• Selected extract
^^^^
# Team Uniform Cut and Sew Patterns



## out da box (May 1, 2007)

Good morning folks. 
I am new to the dye-sub forum and process in general.
The new company i'm working for is trying to make inroads in the team apparel market.

I'm looking for patterns for volleyball (men's and women's) uniforms.

Also Men's and Women's basketball uniforms. 

We have a set of patterns for youth football jerseys.

Any help or direction would be greatly appreciated.
Thx All!


----------



## out da box (May 1, 2007)

to the tip top>>>>>>>


----------



## Prescott Press (Jun 17, 2014)

Just a little insight so you do not get the idea everyone is ignoring your post.

Patterns are typically considered valuable to cut and sew companies. Anyone who has the patterns you requested is basically a competitor thus you are asking a competitor to help you start your business.

There are companies that make custom patterns for you. Many will already have a pattern you are seeking and cost will not be that great. We recently had a firm in Cali do a custom pattern for a specific type of pants. Not cheap but patterns are complicated not only to just create but to fit correctly they have to be graded (sized) for each size you will offer.

Cut and sew can be very complex and you need to be prepared to invest some significant dollars in things like patterns and that is just the beginning.


----------



## out da box (May 1, 2007)

Yes I figured, but worth a shot.
We did get some more football patterns sent today.
Should have the others shortly.


----------
^^^^
• Recorded data
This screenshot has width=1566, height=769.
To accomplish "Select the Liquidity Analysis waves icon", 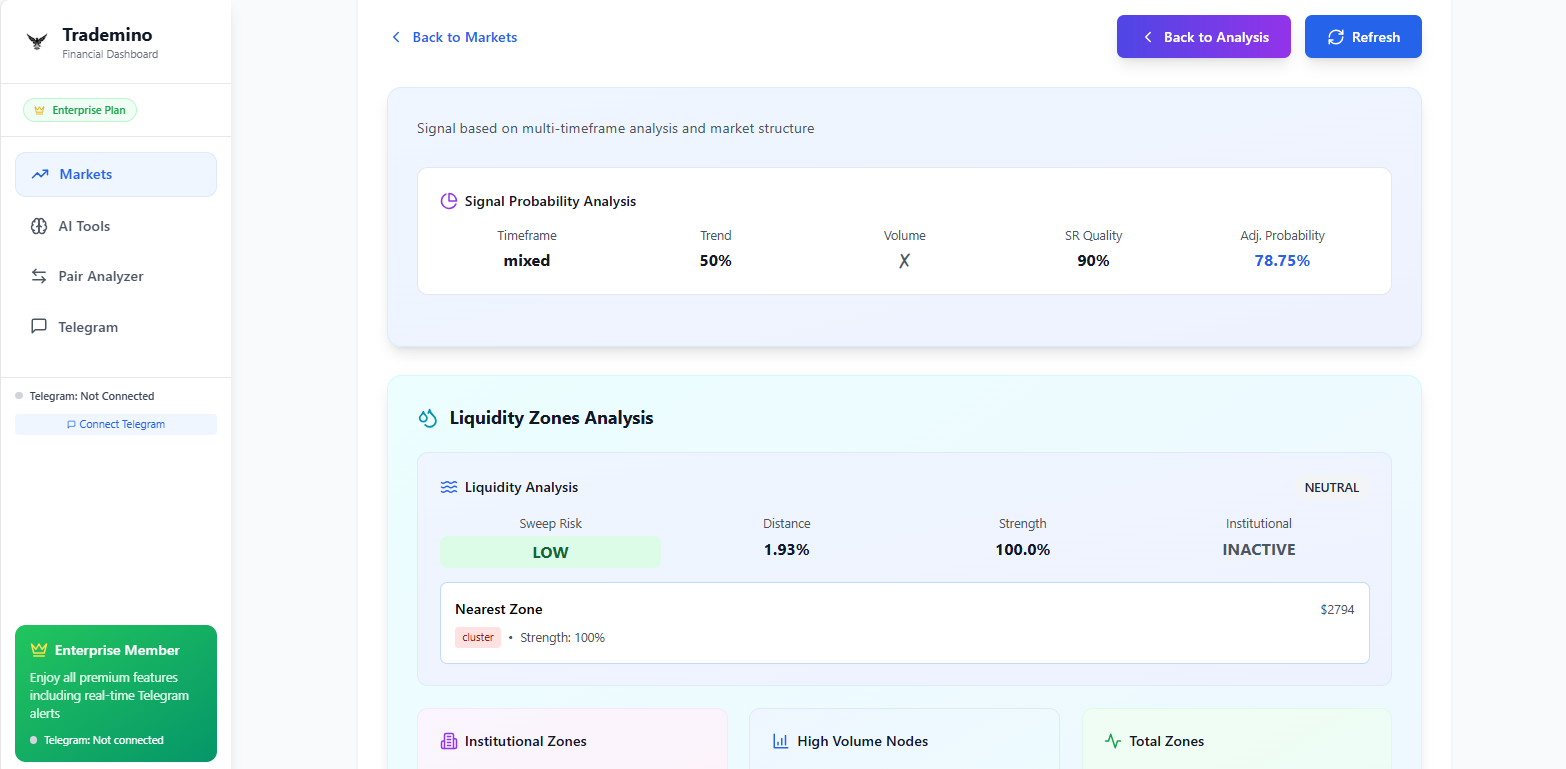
^^^^
In the forum thread on team uniform cut and sew patterns, which patterns does the first poster's company already have?

• Output for this task
A set of patterns for youth football jerseys.